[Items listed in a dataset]
========================================

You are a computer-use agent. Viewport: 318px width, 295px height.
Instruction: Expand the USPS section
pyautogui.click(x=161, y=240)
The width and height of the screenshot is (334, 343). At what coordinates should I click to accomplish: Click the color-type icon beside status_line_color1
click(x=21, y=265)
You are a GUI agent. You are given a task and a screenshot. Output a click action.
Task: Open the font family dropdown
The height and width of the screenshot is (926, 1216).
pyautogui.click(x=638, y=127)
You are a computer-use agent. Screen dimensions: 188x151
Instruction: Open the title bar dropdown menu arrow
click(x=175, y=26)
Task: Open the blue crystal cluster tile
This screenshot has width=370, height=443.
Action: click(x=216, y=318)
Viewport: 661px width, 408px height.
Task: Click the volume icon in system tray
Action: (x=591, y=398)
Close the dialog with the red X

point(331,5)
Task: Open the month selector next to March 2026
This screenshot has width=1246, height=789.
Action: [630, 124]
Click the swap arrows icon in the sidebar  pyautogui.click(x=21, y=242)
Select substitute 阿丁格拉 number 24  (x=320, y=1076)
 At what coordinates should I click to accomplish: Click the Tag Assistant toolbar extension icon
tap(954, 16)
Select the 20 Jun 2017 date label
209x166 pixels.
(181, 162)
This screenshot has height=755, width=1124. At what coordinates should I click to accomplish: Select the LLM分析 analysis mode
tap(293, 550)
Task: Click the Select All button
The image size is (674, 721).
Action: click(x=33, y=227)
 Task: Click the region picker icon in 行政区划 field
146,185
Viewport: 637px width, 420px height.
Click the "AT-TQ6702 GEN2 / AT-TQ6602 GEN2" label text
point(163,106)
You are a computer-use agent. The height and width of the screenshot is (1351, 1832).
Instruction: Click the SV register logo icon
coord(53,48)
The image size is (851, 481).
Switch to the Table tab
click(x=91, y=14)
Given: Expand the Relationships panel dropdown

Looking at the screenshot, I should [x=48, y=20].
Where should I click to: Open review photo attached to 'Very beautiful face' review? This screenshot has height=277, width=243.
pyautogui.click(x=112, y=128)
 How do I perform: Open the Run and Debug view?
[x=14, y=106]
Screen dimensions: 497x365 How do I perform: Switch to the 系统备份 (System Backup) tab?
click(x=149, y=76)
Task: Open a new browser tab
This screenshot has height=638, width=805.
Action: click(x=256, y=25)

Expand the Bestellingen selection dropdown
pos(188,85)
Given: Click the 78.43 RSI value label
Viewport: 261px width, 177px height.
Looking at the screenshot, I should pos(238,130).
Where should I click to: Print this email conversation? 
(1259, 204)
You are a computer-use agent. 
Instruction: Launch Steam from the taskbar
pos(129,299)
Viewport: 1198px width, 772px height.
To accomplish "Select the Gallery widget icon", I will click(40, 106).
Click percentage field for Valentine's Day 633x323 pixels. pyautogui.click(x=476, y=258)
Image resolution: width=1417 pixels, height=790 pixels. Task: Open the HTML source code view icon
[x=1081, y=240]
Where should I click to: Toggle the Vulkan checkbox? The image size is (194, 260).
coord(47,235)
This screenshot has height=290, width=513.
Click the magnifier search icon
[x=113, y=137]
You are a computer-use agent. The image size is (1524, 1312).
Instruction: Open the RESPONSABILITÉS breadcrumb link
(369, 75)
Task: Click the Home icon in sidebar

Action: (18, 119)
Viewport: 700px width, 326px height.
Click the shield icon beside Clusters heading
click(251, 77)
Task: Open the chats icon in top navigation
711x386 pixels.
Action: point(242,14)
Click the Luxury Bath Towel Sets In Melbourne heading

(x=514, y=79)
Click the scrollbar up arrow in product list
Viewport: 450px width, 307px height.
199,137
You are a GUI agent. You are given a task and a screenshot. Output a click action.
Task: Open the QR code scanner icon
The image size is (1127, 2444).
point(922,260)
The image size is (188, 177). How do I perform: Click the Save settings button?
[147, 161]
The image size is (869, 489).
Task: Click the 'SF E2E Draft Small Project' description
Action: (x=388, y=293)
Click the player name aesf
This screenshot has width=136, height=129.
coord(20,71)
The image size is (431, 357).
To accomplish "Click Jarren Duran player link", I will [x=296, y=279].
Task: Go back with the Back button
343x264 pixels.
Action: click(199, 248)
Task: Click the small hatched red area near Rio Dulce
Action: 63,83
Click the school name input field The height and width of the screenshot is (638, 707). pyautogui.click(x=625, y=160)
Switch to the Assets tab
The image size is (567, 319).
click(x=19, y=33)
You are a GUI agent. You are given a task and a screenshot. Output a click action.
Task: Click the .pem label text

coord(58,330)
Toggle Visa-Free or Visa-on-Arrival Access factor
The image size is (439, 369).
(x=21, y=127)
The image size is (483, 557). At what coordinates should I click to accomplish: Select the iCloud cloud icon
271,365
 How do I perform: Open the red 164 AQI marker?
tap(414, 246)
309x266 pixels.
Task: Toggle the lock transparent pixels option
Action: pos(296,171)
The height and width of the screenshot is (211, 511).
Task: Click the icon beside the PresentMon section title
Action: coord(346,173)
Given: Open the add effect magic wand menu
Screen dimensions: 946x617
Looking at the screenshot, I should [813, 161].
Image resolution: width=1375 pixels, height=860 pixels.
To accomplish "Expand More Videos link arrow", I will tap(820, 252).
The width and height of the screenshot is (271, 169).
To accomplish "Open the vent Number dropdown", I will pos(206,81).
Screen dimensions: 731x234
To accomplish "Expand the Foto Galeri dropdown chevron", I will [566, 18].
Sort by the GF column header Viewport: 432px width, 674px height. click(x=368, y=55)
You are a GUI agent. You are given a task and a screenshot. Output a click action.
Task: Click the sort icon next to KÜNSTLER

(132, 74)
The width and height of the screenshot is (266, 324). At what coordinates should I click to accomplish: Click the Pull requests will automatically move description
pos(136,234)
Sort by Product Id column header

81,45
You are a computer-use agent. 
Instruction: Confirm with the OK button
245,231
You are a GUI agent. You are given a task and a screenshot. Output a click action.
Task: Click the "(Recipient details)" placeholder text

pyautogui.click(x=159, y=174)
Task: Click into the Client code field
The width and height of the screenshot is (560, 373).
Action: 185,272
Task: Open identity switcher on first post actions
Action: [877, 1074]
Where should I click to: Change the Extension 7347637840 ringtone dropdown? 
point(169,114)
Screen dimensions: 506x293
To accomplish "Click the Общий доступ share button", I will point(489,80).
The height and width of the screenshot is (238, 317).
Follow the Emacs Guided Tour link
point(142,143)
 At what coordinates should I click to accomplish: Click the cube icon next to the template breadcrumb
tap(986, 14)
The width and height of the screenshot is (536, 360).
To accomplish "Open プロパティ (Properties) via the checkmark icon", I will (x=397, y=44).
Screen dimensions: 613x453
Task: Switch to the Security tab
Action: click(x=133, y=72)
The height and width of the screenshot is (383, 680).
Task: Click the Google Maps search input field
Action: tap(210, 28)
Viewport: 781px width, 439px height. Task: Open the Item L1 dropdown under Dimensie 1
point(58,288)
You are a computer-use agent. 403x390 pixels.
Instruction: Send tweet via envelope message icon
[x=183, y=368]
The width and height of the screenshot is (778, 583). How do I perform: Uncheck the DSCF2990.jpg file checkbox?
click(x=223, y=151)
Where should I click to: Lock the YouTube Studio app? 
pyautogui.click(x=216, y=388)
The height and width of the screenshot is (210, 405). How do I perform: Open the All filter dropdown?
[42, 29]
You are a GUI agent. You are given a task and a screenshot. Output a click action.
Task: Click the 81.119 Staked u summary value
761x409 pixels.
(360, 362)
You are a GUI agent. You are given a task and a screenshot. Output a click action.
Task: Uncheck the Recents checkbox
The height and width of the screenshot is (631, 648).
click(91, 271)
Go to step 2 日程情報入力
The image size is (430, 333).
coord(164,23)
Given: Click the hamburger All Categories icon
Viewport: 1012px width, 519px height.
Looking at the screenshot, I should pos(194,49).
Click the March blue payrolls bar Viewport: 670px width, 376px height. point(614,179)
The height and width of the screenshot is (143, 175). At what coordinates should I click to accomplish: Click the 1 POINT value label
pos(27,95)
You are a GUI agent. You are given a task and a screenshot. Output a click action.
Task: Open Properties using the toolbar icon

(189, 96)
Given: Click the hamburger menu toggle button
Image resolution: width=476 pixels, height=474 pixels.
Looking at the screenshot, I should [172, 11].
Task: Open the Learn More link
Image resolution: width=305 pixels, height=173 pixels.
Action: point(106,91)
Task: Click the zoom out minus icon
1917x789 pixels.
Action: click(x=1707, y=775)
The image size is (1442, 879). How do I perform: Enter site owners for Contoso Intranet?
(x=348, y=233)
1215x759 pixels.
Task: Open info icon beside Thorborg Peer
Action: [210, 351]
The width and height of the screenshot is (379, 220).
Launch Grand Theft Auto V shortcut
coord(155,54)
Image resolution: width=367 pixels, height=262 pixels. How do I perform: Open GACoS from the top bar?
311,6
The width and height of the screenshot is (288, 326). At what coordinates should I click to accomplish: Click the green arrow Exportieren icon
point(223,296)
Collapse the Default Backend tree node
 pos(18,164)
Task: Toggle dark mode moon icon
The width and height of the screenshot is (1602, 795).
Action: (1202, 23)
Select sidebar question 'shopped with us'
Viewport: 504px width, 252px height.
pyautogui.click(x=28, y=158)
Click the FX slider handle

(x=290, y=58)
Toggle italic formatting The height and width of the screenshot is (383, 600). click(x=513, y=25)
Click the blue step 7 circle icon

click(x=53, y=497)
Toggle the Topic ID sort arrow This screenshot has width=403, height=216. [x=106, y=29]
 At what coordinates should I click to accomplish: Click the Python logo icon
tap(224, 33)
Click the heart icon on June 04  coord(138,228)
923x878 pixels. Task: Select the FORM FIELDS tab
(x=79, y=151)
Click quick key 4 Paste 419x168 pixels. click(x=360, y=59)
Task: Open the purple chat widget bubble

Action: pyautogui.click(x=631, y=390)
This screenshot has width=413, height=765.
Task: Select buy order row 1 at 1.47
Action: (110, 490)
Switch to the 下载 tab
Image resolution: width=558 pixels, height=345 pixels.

========================================

Scan the entries above and show each line that contains the word "March".

Response to this exercise:
Task: Open the month selector next to March 2026
Click the March blue payrolls bar Viewport: 670px width, 376px height. point(614,179)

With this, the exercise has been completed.